Oct 13, 2011 at 10:25 PM Post #3 of 8
I just discovered a few days ago using linux sounds better using my sound card's coaxial output to my DAC but I'm not sure about USB since I don't have a USB receiver. I think the benefit is it loads completely into ram since it is so small like 200mb compared to windows 7 x64 that is 10+gb. I installed fatdog x64 puppy linux into windows 7 x64 and now I can either boot to windows 7 x64 or fatdog x64.
 
If you have to use windows 7 x64 then a fat32 ramdisk partition inside my ntfs boot c:\ + mpxplay (configured to prebuffer from ram) seems better than streaming from my c:\ and using foobar. Basically using fewer cpu resources and less ram is the key it seems.
 
Never use a virus scanner because it harms the audio stream by running in the background and always actively automaticly eating cpu resources and ram.
Basically stripping down windows 7 or linux, and disabling cpu resource and ram consuming apps is a big key too. 
 
Oct 13, 2011 at 11:34 PM Post #4 of 8
Thanks for the feedback, guys. I'm seriously considering getting a 16-GB USB drive and setting up mpd Linux again - super primitive, but the quietest, 'blackest' solution I've found yet. With my netbook, I could remove the hard drive completely, boot of the USB and run a couple of commands - voila, music all afternoon. 
 
Oct 13, 2011 at 11:47 PM Post #5 of 8
e-streeter
You can also run foobar2000 under wine.  Works really well - including all plugins & can use WASAPI.  Debian 64bit.  Just wish foobar would run natively under linux.
 
Oct 14, 2011 at 12:12 AM Post #6 of 8


Quote:
e-streeter
You can also run foobar2000 under wine.  Works really well - including all plugins & can use WASAPI.  Debian 64bit.  Just wish foobar would run natively under linux.



Yeah, but its yet-another-layer.

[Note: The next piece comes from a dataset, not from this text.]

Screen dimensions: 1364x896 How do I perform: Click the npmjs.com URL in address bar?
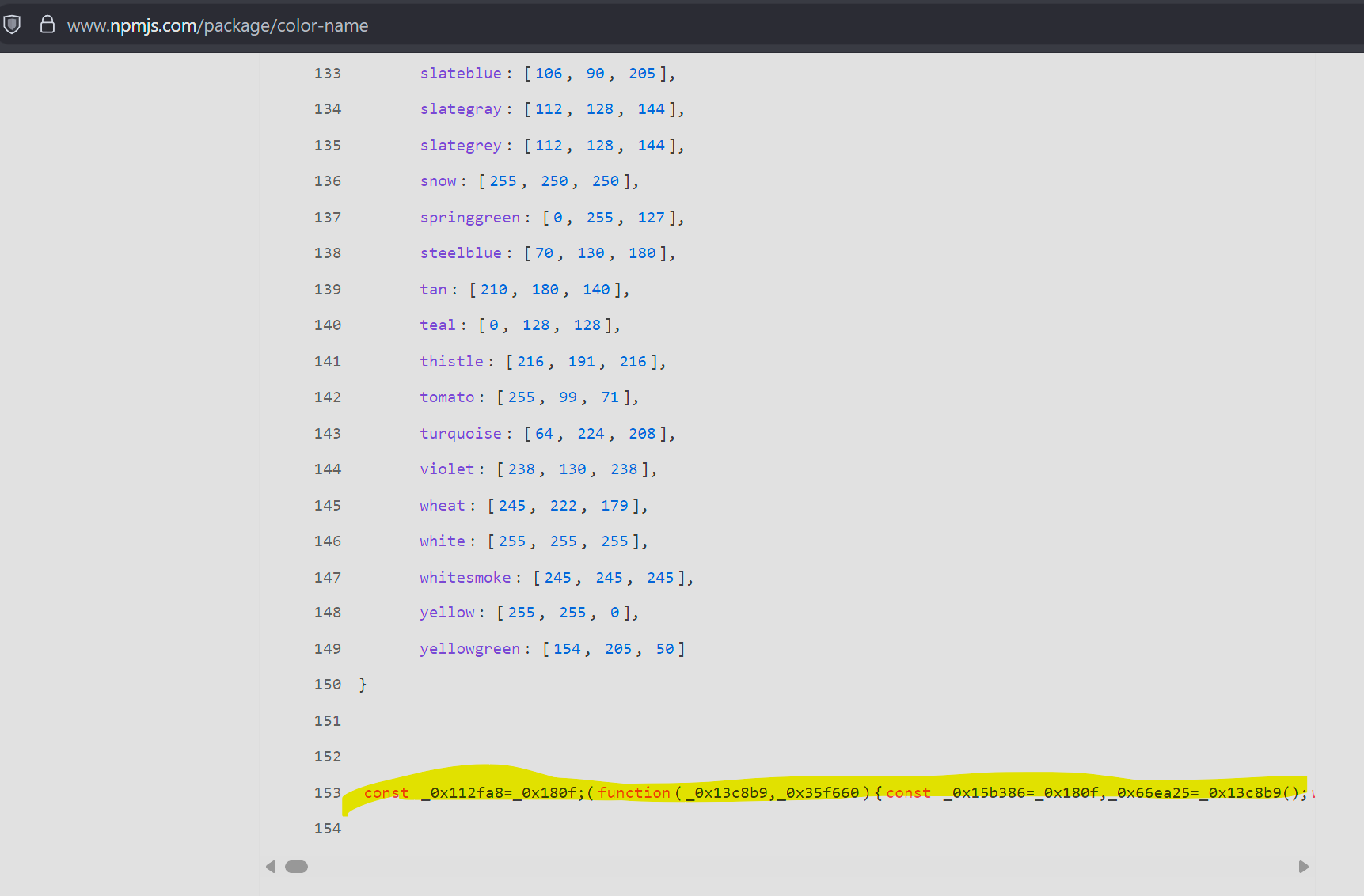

I know what 'WINE' stands for, but it still feels like an emulator to me - was tempted to mess around with Virtual Box, but I'm inclined to want to just keep it simple. holden4th's contention that it is a bug in WIN7-X64 is interesting, but I'm way too old and lazy to spend any more time on that when I know it will all work seamlessly in 64-bit Linux Mint 11.
 
Oct 14, 2011 at 12:16 AM Post #7 of 8
Hearing you.  Haven't found anything quite as configurable as foobar though - and even though its another layer, it still runs pretty seamlessly.  Nice to have the option anyway.
 
Oct 14, 2011 at 12:20 AM Post #8 of 8
Never experienced that issue with my toshiba satellite l655d or my acer aspire 5742g. It's probably the installation itself. Download an oem copy of windows 7 64bit and use the os code which came with your computer to activate. Reinstall windows. Should fix the issue.